TASK DETAILS: For the word "Blogger", search the records and show each line in which it occurs.

***** SOURCE RECORDS

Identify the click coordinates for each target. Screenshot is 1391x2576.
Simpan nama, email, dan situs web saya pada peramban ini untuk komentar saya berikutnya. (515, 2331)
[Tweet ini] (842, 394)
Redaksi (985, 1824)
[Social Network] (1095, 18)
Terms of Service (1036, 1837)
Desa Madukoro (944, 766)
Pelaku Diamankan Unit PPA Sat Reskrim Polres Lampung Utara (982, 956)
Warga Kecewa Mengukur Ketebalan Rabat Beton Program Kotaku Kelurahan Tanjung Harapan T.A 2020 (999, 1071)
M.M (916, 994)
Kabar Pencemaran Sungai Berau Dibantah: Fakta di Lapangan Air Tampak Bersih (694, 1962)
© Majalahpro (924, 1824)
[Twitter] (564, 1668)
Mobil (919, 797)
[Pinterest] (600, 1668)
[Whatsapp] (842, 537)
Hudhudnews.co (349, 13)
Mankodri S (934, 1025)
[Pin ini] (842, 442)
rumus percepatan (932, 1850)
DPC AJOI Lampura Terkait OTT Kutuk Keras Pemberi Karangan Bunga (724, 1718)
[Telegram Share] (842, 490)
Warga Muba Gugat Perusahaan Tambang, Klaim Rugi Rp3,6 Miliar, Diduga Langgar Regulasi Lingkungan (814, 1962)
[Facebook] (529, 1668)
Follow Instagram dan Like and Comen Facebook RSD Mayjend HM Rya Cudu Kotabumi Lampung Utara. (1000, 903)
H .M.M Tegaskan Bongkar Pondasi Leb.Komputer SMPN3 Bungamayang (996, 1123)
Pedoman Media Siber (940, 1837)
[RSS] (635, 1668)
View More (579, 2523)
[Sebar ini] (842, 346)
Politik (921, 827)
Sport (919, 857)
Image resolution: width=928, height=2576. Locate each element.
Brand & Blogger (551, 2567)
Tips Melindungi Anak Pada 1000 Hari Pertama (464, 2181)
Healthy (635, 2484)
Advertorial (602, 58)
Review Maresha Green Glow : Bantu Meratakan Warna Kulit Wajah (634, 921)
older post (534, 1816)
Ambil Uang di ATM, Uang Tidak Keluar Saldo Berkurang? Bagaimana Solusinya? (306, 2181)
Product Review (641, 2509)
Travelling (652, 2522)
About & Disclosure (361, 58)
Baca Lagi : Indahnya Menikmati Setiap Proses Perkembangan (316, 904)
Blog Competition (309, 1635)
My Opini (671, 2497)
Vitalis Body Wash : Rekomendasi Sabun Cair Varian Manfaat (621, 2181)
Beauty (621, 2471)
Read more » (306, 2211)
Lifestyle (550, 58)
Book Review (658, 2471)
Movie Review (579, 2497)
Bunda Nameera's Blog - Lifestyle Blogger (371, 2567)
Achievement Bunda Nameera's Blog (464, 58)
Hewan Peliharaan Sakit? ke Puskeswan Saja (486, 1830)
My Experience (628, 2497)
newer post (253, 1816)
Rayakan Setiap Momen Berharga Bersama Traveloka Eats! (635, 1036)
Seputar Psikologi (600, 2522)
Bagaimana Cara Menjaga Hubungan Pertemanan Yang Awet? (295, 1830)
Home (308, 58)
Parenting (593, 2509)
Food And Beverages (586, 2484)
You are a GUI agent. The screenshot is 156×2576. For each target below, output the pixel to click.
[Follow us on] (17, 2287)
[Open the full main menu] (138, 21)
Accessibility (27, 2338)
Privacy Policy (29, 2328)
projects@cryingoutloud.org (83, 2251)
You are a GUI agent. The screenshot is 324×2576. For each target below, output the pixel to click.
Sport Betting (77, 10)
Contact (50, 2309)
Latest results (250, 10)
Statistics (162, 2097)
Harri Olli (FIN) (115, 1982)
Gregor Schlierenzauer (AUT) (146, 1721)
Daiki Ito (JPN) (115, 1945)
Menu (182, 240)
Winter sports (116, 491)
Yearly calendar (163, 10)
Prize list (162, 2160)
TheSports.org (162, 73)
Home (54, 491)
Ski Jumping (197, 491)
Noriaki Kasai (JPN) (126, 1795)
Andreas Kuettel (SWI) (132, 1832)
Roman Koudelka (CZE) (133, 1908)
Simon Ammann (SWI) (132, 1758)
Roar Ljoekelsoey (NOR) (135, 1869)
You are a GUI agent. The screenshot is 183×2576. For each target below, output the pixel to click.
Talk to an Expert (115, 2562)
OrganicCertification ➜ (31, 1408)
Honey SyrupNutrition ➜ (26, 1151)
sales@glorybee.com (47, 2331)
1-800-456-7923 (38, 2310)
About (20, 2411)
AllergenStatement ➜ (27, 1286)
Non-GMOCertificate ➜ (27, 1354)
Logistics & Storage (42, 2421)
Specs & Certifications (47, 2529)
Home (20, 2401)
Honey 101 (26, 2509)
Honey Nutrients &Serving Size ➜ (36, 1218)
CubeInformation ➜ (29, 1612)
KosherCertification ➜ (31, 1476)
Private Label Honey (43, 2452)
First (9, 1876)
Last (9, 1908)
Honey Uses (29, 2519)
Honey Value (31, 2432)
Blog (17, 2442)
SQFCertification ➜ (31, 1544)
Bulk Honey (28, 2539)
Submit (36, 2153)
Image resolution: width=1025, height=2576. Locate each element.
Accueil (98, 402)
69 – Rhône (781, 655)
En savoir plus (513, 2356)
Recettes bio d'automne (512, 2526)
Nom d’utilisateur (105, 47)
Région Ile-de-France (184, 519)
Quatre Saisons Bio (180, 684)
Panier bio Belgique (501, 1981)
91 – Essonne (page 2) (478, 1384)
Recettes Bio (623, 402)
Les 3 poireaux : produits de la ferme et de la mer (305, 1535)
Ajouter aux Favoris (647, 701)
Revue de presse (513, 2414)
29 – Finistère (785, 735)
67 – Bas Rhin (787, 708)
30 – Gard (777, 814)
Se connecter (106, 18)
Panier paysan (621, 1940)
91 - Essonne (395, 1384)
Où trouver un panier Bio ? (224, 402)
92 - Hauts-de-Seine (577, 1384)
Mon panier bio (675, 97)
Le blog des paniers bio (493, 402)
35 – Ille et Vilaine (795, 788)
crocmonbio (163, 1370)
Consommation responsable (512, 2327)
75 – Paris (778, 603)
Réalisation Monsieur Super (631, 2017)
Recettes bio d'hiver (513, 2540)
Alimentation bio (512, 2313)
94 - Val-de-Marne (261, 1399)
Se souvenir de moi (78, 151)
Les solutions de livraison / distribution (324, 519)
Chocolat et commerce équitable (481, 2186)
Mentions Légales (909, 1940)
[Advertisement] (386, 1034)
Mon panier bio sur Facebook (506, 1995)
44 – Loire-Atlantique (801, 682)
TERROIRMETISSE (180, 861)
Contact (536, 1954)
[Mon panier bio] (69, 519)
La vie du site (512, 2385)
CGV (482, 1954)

**********

FINISHED TASK:
Brand & Blogger (551, 2567)
Bunda Nameera's Blog - Lifestyle Blogger (371, 2567)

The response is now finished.